Collection entries
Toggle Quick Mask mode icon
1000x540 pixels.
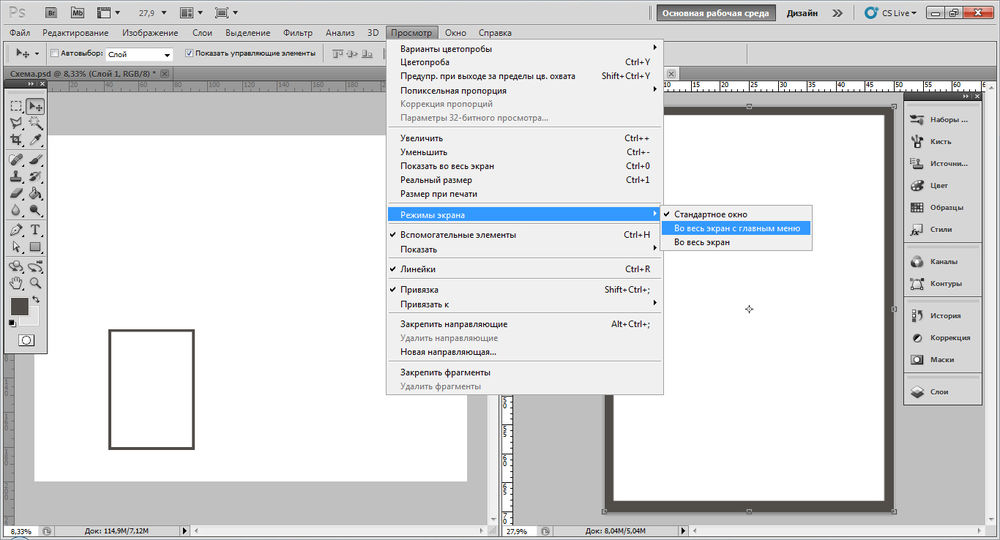coord(26,340)
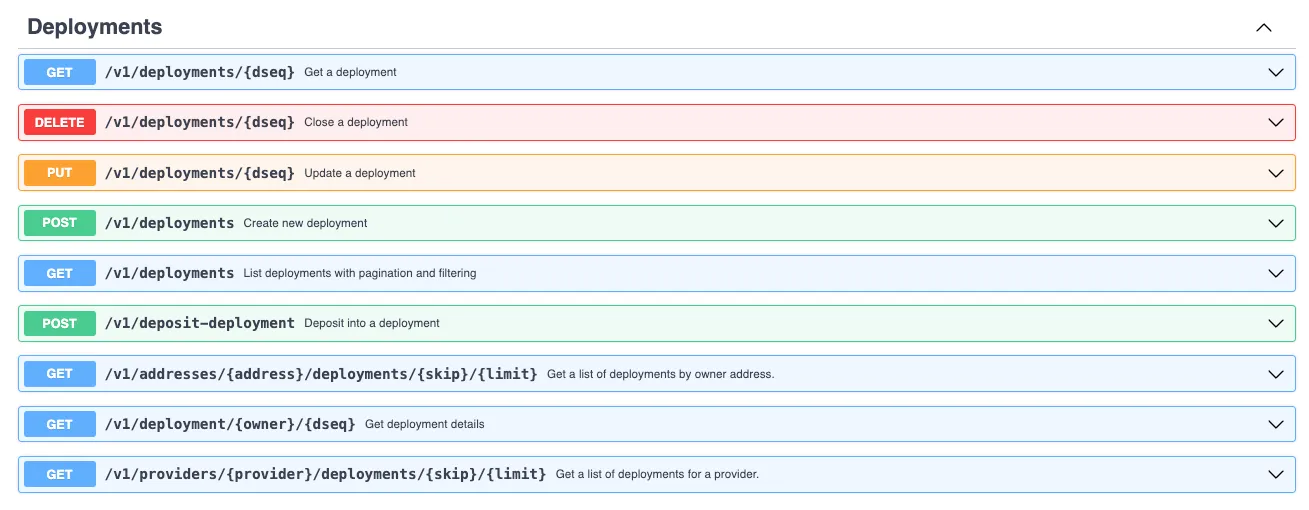
Task: Expand deployments by owner address chevron
Action: [x=1275, y=374]

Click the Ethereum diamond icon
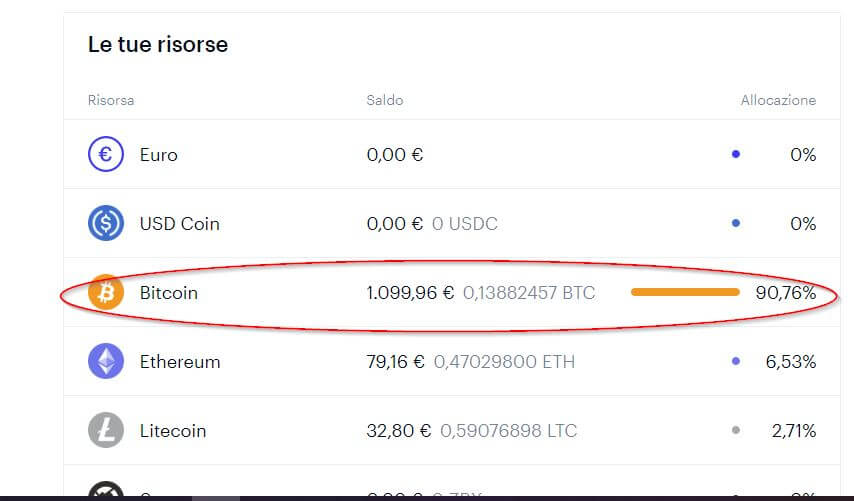pos(106,361)
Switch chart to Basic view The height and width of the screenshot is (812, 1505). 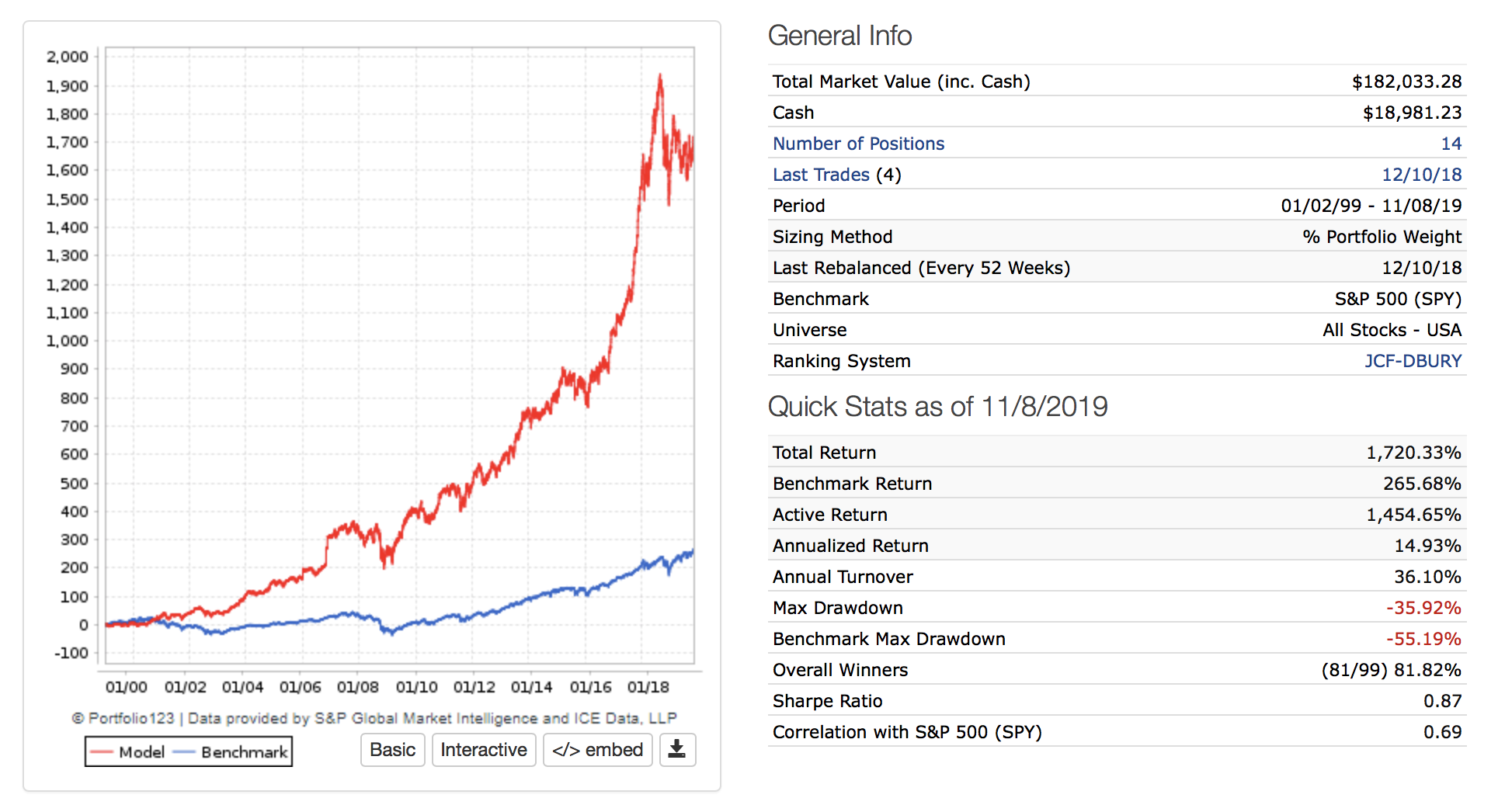click(392, 750)

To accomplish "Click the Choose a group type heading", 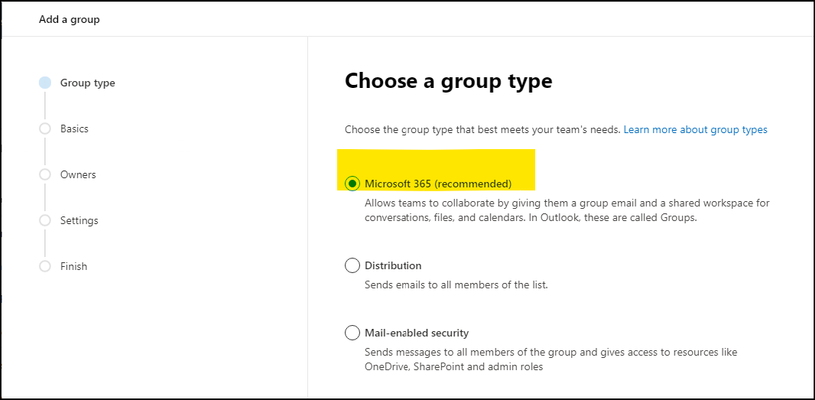I will [x=448, y=81].
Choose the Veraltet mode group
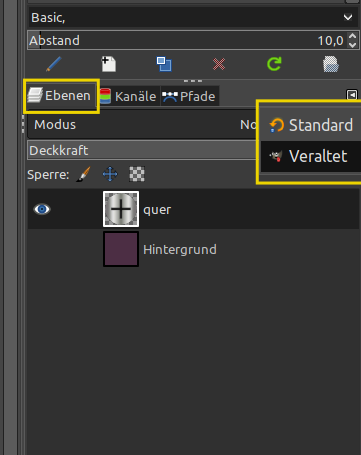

Exercise instructions -> Which lines above contain the word "mode"? Copy each one.

Result for this task ->
Toggle Quick Mask mode icon
Choose the Veraltet mode group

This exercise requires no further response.